As a child, Džumhur practiced skiing and football in addition to tennis. Growing up, he admired Patrick Rafter and Roger Federer, and he is also a keen football fan and supports the Bosnian team FK Željezničar. 

As a teenager, Damir acted in movies. When he was 14, he was a background actor in the movie Grbavica by Jasmila Žbanić. This movie won the Golden Bear in Berlin in 2006. Damir also got his first significant role in the German movie Mörderischer Frieden (2007) by Rudolf Schweiger, where he played the role of the sharpshooter Duncan.

In addition to his native Bosnian, he speaks English.

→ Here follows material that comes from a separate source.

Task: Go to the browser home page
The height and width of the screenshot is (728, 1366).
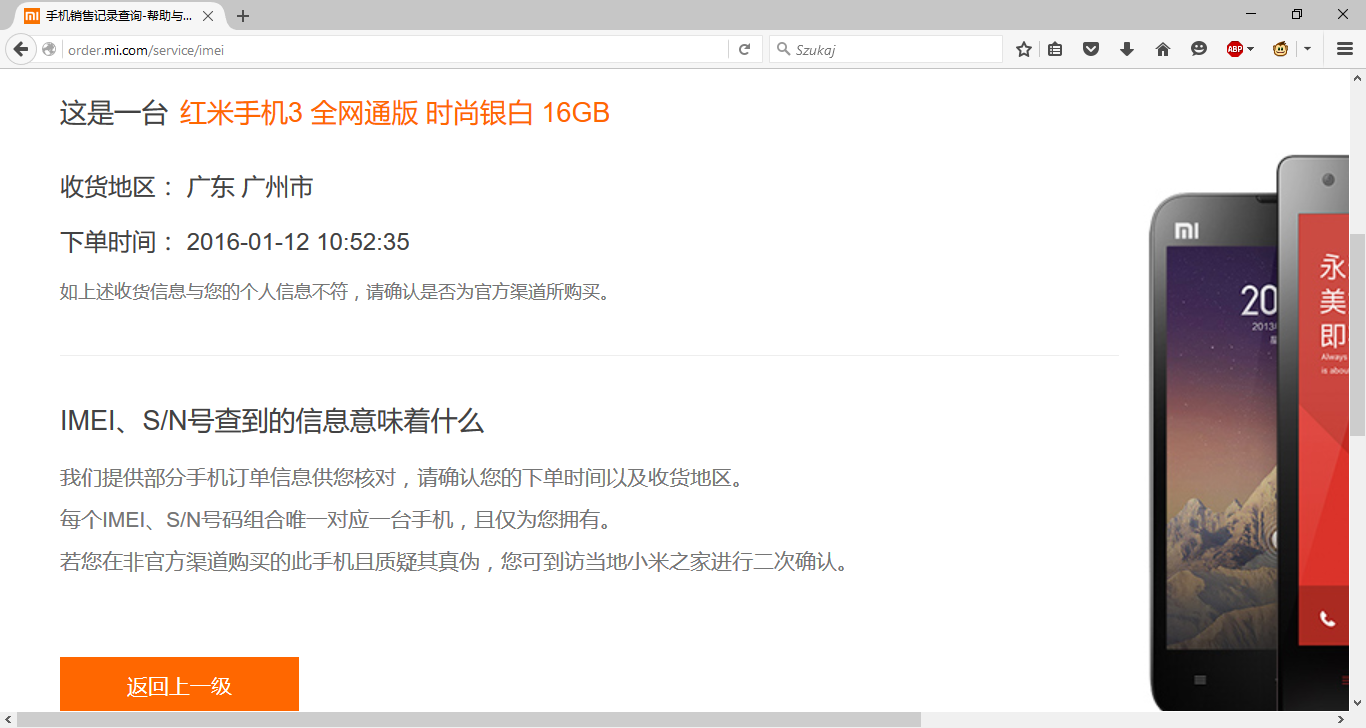Action: pyautogui.click(x=1162, y=49)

He studied political science at the Faculty of Political Science in Sarajevo at the University of Sarajevo.

Džumhur is currently in a relationship with Croatian model and former Big Brother contestant Barbara Šegetin, with whom he has a son named Luka.

Junior career

From the beginning, Džumhur has been coached by his father Nerfid, who has been running a tennis school since 1994. He started playing tennis at the age of five and began practising professionally in 1999 after the renovated Zetra has been opened.

In his early years, he participated in local events, mainly in Bosnia and Herzegovina, Croatia and Serbia and Montenegro. His first major success came in 2004 when he won the unofficial U–12 European Championships in Rome. That year, he played a total of nine tournaments, winning all of them and losing only four sets in the process.

Before turning 18, Džumhur was competing in various tournaments held across the continent and organized by Tennis Europe. He finished 2005 and 2006 seasons on 87th and 25th positions, respectively in Europe's under-14 boys' singles rankings, and in the years 2007 and 2008, he ended as the 13th- and 17th-ranked player in the under-16 category.

In 2008, Džumhur started competing in official ITF junior tournaments in the under–18 category. In that year, he played six tournaments in total, winning one and reaching the final of another. He closed his first season on this level with 17 wins and 5 losses, which classified him as the world's 299th junior player. The following season Damir participated in 20 such events, winning two titles, and with 45–17 win–loss record, he finished as 35th player. However he has not been ranked by ITF in those two years due to insufficient appearances in premier events.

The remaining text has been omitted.